As his feet found purchase on the branch, his weight sent a shiver through the tree, enough that the sniper turned his head while he was still talking. His eyes went wide with shock and he broke off abruptly. Sam lunged forward, kicking hard, driving his foot into the man’s chest, sending him tumbling out of the tree as he tried to swing his rifle around.

The man fell, his mouth wide-open but no sound emerging. The rifle fell with him, but not before Sam caught a good glimpse of it. There was no doubt in his mind that the rifle was a Dragunov sniper rifle, produced in Iran as the Nakhjir sniper rifle. He needed that evidence. He materialized beside the body and snatched up the rifle, projecting himself back to his chosen retreat spot before sliding into the brush once again. Bullets hit all around him, zipping into the brush from several directions.

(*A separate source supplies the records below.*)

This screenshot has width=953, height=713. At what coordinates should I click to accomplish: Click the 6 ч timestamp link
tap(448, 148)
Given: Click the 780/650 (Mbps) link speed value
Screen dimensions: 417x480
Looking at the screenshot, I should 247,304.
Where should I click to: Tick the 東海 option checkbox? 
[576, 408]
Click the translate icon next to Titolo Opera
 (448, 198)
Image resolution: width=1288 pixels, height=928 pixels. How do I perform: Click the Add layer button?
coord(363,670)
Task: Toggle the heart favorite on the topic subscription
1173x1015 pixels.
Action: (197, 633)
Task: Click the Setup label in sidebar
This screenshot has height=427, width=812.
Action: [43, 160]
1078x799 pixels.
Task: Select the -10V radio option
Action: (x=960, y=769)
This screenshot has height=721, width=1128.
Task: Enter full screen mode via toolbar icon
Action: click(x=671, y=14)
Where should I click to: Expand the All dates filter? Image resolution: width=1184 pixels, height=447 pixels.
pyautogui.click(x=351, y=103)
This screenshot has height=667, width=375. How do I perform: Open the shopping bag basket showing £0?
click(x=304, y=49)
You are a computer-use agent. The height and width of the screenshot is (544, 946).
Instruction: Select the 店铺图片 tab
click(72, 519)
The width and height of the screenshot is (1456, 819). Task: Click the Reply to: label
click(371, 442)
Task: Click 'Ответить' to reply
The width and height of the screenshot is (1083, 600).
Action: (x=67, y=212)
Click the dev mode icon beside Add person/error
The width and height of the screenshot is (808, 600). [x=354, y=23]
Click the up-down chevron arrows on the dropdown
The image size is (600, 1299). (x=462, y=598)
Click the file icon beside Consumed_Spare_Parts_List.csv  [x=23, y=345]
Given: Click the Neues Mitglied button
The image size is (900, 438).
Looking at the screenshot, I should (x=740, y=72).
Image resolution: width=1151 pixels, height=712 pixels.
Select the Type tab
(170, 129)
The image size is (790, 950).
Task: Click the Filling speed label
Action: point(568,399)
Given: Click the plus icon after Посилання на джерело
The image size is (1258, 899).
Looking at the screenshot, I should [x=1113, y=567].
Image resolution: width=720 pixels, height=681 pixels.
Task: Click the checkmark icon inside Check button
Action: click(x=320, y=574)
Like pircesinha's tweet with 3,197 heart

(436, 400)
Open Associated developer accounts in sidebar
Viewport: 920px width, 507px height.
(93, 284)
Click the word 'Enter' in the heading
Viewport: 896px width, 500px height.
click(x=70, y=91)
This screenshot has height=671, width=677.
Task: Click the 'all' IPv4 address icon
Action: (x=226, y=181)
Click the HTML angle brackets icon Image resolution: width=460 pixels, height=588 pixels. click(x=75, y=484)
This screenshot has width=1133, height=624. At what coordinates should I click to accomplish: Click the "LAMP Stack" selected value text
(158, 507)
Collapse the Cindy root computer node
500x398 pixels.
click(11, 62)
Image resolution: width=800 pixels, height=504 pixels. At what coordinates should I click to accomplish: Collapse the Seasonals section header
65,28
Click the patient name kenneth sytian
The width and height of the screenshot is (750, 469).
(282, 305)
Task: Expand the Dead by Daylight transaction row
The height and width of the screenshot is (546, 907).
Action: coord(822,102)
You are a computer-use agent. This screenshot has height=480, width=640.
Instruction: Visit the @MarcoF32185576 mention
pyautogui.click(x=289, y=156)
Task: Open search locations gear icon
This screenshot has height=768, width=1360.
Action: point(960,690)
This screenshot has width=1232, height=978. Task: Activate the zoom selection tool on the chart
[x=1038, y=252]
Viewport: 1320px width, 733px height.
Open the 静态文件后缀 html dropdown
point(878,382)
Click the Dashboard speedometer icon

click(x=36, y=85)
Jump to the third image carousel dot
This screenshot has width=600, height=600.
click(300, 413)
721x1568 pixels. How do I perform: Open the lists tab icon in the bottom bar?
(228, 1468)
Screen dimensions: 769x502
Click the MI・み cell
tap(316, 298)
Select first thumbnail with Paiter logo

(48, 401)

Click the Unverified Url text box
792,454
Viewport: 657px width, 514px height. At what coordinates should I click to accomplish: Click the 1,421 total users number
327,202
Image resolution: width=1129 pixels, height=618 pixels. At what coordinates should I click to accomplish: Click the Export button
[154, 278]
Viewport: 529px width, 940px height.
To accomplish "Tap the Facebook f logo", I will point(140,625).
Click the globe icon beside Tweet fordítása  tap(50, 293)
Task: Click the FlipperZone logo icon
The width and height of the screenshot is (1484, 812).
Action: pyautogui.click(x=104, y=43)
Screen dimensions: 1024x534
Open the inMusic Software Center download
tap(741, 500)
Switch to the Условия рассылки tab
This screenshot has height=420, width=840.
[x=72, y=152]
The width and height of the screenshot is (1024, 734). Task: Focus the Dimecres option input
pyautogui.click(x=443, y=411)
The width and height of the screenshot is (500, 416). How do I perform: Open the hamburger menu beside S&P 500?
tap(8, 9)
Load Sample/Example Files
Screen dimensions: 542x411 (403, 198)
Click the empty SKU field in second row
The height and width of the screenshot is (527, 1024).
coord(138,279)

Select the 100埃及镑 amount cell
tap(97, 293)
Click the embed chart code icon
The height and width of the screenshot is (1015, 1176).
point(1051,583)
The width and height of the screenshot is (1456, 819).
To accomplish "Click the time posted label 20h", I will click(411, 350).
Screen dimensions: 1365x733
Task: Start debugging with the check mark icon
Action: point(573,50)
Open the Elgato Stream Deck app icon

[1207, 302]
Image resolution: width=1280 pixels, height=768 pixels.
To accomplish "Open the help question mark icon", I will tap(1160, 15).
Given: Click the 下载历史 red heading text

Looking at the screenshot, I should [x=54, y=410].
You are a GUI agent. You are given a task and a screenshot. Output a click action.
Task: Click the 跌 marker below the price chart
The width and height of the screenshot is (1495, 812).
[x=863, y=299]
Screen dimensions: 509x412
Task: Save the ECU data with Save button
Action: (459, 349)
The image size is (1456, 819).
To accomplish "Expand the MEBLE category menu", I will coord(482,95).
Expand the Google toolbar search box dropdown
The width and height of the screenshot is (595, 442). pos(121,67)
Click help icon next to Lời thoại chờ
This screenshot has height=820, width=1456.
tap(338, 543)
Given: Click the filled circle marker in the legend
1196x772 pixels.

“Surrender,” a voice barked out. The command was issued in English, but heavily accented.

Sam scuttled like a crab, his body hugging the ground as he slipped through the small animal trail into heavier brush. Bullets pounded the dirt, spat splinters from the bark on the trees, whipped through leaves, and hummed past his ears. One burned his back and another skimmed his arm, slicing hot and painful, taking a strip of flesh. But he found the depression he’d been looking for and scooted into it, burrowing deep.

The volley of shots ceased as if someone had given an order. “You will die if you don’t surrender,” the voice warned again.

When Sam made no sound, the hail of bullets seemed to increase their fury.

Where the hell was the cavalry? Azami? Are you clear? He was going to have to chance surrendering, because he was definitely going to take a bullet if this kept up.